Supplied passage:
## BEGIN
Illustrated in FIG. 8 is a side elevation view of an alternate embodiment of the housing illustrated in FIG. 1. Referring to FIG. 8, it can be seen that the housing, generally designated by numeral 160, comprises a mother board 162 to which are mounted a plurality of connector mounting assemblies 163 having a socket 164 adapted to receive a circuit board assembly 165. Circuit board assembly 165 has two circuit boards 166 and 167 in spaced relationship having edge portions 168 and 169, respectively, mounted in the socket 164. Note that the mother board is provided with protrusions 170 which act as guides for the circuit board assembly 165.

Illustrated in FIG. 9 is a cross sectional view of the interior of the connector mounting assembly 163. Referring to both FIGS. 8 and 9 it can be seen that the circuit boards 166 and 167 are mounted in the socket 164. An electrical connector, generally indicated by numeral 172, is mounted between the circuit boards and comprises a pair of spring members 174, 174' having their first ends terminating in curved members 176, 176', respectively, having electrical contacts mounted thereon in a manner similar to the electrical connector 82 illustrated in FIG. 5. The spring members 174 and 174' at their second ends 180 and 180', respectively, are joined together. At the center of the electrical connector 172 are a plurality of holes 182 (only one of which is shown). Mounted to the mother board 162 are a plurality of pins 190 (only one of which is shown) which extend through the holes 182. A cam member 200 is rotatably mounted to the locking assembly via shafts 202 (only one of which is shown). The cam member 200 incorporates a plurality of grooves 204 in alignment with the plurality of holes 182 and, thus, the pin 190 extends into these grooves. This ensures that the electrical connector 172 is properly located in relationship to the circuit boards. Rotation of the cam 200 forces the electrical connector to the position indicated by 172' causing the electrical contacts into engagement with the electrical terminals 206 and 206' on the circuit boards 166 and 167 while still maintaining slideable contact with the electrical terminals 208 and 208', respectively, on the mother board 162. Thus, with this embodiment a pair of circuit boards can be simultaneously secured in and electrically connected the housing.
## END
Source excerpt:
## BEGIN
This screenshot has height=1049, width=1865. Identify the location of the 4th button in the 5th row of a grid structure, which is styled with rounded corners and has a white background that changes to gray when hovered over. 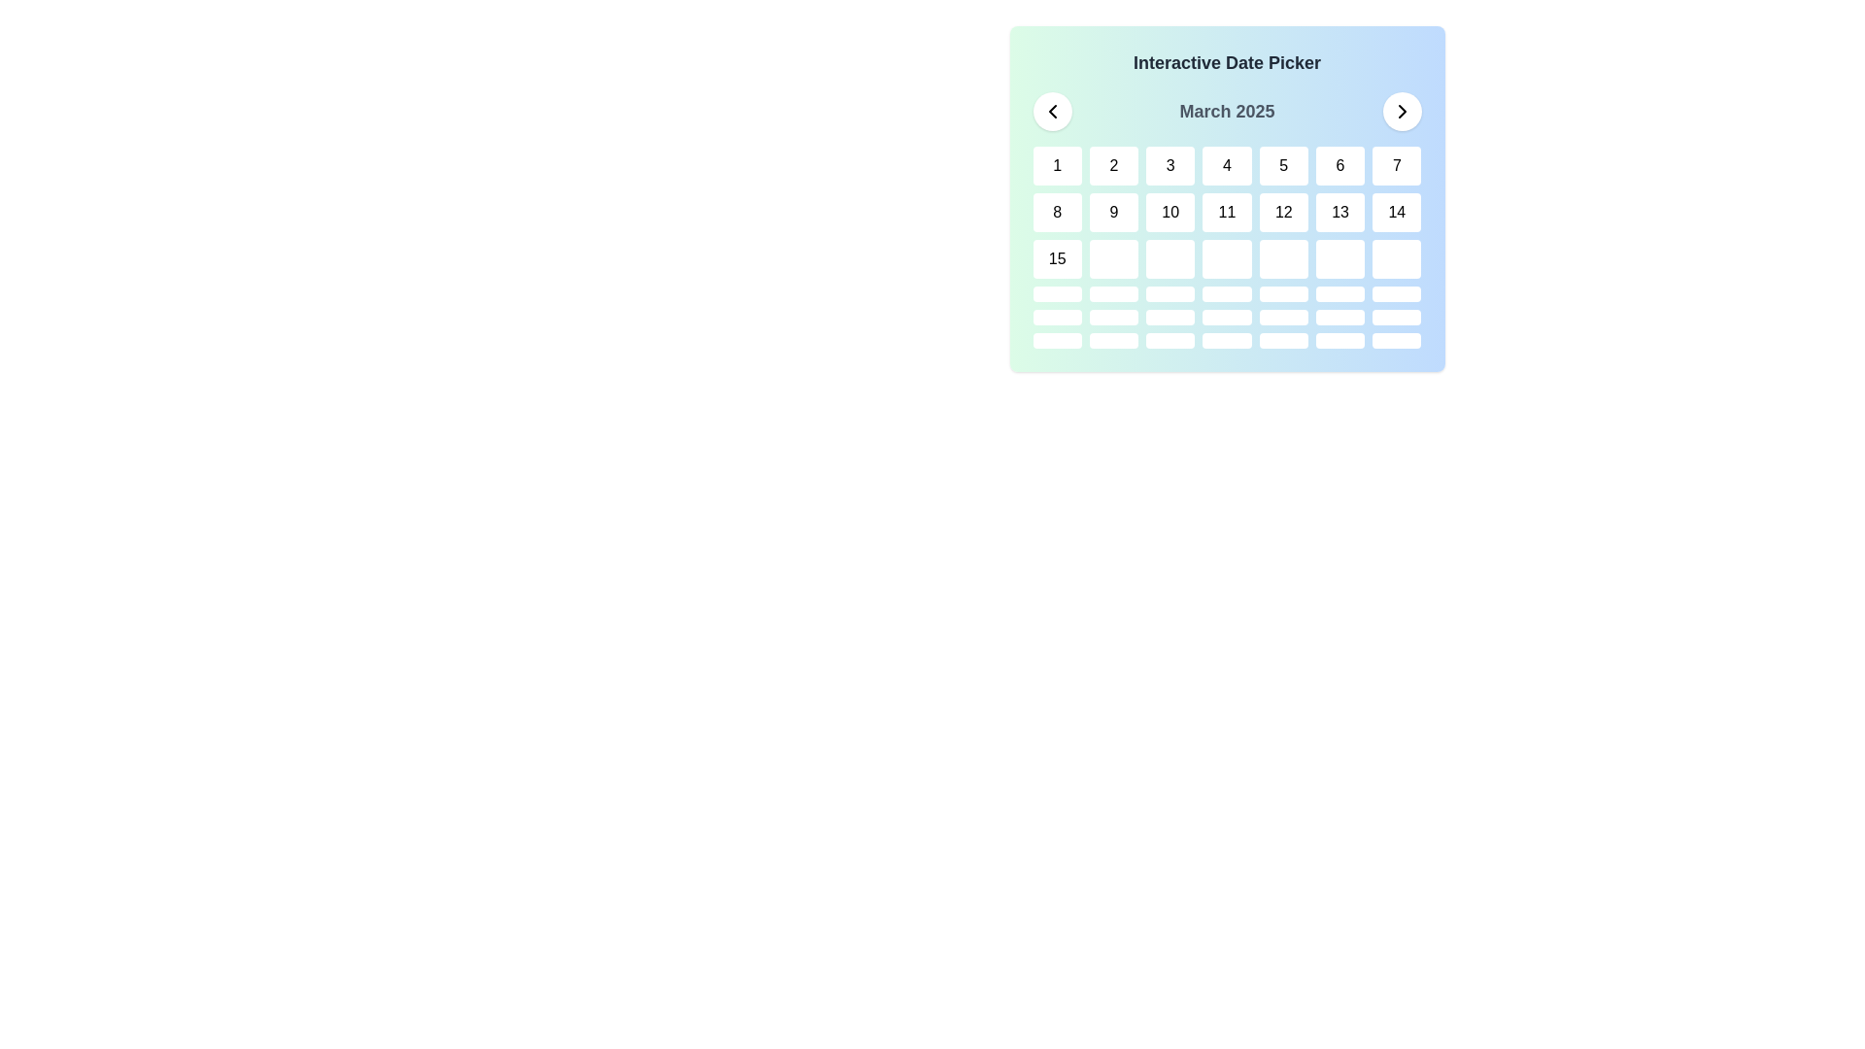
(1226, 340).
## END
Exercise objective: Transcribe the section of the connector housing passage starting at "Illustrated in FIG. 8" and ending at "the circuit board assembly 165.".

Result of this task:
Illustrated in FIG. 8 is a side elevation view of an alternate embodiment of the housing illustrated in FIG. 1. Referring to FIG. 8, it can be seen that the housing, generally designated by numeral 160, comprises a mother board 162 to which are mounted a plurality of connector mounting assemblies 163 having a socket 164 adapted to receive a circuit board assembly 165. Circuit board assembly 165 has two circuit boards 166 and 167 in spaced relationship having edge portions 168 and 169, respectively, mounted in the socket 164. Note that the mother board is provided with protrusions 170 which act as guides for the circuit board assembly 165.